The European Union's Frontex border agency and Malta's government have provided a brutal Libyan militia with coordinates to carry out "pullbacks" of boats carrying refugees trying to reach Europe, according to a new investigative report.

A vessel operated by the Tareq Bin Zeyad (TBZ) militia - run by Saddam Haftar, the son of notorious Libyan warlord Khalifa Haftar - has been able to catch and return some 1,000 people crossing the Mediterranean Sea on refugee vessels since May of this year, Lighthouse Reports said.

The TBZ boat was only able to find the boats and conduct the pullbacks thanks to coordinates received from Maltese and Frontex surveillance planes, the report said.

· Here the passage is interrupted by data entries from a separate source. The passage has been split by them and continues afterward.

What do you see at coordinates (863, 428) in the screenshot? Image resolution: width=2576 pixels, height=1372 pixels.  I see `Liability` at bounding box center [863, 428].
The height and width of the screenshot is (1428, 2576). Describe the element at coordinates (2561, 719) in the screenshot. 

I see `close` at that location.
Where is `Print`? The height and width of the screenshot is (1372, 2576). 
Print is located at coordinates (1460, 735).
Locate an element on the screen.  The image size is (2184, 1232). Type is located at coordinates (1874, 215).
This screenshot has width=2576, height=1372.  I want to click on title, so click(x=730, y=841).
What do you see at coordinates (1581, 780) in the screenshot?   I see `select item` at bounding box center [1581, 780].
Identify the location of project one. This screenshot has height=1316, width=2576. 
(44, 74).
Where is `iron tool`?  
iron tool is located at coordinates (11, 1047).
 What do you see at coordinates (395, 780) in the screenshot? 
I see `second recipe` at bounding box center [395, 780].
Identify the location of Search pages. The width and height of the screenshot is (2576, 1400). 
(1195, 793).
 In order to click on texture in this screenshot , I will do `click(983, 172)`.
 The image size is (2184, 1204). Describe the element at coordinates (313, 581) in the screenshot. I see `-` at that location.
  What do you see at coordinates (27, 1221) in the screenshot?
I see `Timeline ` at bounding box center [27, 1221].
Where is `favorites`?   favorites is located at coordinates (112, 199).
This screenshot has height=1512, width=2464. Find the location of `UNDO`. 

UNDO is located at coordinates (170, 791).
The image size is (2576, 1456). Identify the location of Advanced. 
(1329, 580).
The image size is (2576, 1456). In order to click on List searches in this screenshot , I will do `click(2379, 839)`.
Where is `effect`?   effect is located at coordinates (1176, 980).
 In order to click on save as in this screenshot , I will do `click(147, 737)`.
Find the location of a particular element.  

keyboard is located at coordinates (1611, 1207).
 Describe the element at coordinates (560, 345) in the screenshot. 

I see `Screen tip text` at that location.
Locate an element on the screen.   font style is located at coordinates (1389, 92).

Coordinates were received in three ways - direct communication through a Frontex mayday alert to all vessels within range;  coordinates given by Frontex to Tripoli, who then gave the information to TBZ; and direct communication from Malta's air force.

Frontex said it had issued a mayday alert because a vessel was far away from the shore, overcrowded, and apparently without life-saving equipment. Further analysis showed that safer options were available, according to Lighthouse.

"Merchant ships were sailing nearby – much closer than the TBZ ship – and NGO vessels or the Maltese or Italian coast guards could have assisted," Lighthouse said.

Malta's air force did not deny it had sent coordinates to TBZ.

Live Story

Lighthouse spoke to several refugees who had been on board the boats and were dragged back to Libya; all of the refugees spoken to said that they had experienced abuse at the hands of TBZ after the pullback.

The EU has long been condemned for assisting Libyan authorities well known for their abuse and brutal detention of refugees and migrants, many of them from elsewhere in Africa, to stop the flow of refugees and migrants into Europe.

More than 2,500 migrants died or went missing while trying to cross the Mediterranean to Europe in the first nine months of 2023, the UN said.

The TBZ militia is a key part of the self-styled Libyan Arab Armed Forces (LAAF), which is led by Khalifa Haftar and rules over much of eastern and southern Libya.

Haftar was a former general in the Libyan army until he was captured by the Chad military in 1986 and later defected to the US.

Since Muammar Gaddafi was overthrown in 2011, his militia force has tried to carve out territory in Libya and launched a failed offensive to take Tripoli in 2019, resulting in further destabilisation in the country.

TBZ has forcibly removed "thousands of refugees and migrants" from southern Libya and has been involved in the forced displacement of "thousands of Libyan families" during Haftar's various military campaigns since 2019, according to Amnesty International.

There have also been reports of torture and ill-treatment of refugees in detention camps run by militias linked to both Haftar militia and the internationally-recognised government in Tripoli.